• Exercise materials:
* begin *

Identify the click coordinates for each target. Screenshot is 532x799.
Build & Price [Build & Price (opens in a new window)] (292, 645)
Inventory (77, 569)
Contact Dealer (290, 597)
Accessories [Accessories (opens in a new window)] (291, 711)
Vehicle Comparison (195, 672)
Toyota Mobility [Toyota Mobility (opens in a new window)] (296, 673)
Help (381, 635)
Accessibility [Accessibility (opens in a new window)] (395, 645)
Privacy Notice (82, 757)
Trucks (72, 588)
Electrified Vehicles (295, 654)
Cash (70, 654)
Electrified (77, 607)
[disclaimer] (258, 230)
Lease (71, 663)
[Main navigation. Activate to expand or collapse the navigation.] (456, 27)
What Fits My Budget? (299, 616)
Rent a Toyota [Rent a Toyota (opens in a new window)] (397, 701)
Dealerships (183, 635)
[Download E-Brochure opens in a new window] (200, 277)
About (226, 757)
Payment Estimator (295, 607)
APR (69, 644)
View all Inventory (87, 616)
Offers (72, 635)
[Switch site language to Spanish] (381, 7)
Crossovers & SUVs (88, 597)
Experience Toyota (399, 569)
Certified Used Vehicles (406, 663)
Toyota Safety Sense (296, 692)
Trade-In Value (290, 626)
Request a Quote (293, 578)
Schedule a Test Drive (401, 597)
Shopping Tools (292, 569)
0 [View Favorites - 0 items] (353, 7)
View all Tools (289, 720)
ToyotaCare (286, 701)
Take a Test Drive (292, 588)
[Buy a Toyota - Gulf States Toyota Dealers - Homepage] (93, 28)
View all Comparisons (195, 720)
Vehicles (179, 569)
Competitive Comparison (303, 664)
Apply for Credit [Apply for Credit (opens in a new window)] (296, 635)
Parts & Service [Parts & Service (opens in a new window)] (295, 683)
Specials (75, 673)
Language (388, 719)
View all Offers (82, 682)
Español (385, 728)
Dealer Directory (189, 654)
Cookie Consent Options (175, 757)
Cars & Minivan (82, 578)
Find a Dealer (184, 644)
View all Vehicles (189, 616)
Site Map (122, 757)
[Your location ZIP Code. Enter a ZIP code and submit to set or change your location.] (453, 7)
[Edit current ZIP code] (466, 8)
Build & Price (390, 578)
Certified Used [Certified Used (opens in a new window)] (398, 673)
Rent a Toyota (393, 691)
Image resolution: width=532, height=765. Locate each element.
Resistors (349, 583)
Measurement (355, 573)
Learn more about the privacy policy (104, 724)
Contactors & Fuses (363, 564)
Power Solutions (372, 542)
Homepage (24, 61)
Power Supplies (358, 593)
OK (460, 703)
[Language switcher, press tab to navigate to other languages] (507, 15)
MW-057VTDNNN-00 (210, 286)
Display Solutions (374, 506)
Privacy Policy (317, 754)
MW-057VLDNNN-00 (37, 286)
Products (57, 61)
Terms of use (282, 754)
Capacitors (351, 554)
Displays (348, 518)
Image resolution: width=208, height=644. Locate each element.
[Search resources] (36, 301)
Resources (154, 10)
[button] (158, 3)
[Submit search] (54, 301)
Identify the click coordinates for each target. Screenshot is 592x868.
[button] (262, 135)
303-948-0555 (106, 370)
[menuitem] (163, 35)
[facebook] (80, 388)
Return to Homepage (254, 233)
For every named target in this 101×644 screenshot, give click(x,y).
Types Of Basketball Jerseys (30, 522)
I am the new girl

* end *

• To be done:
Give the data again, from the line holding "303-948-0555 (106, 370)" through the end, inclusive, and replace "Homepage" with "Home Page". Leave everything else unchanged.

• Solution to this problem:
303-948-0555 (106, 370)
[menuitem] (163, 35)
[facebook] (80, 388)
Return to Home Page (254, 233)
For every named target in this 101×644 screenshot, give click(x,y).
Types Of Basketball Jerseys (30, 522)
I am the new girl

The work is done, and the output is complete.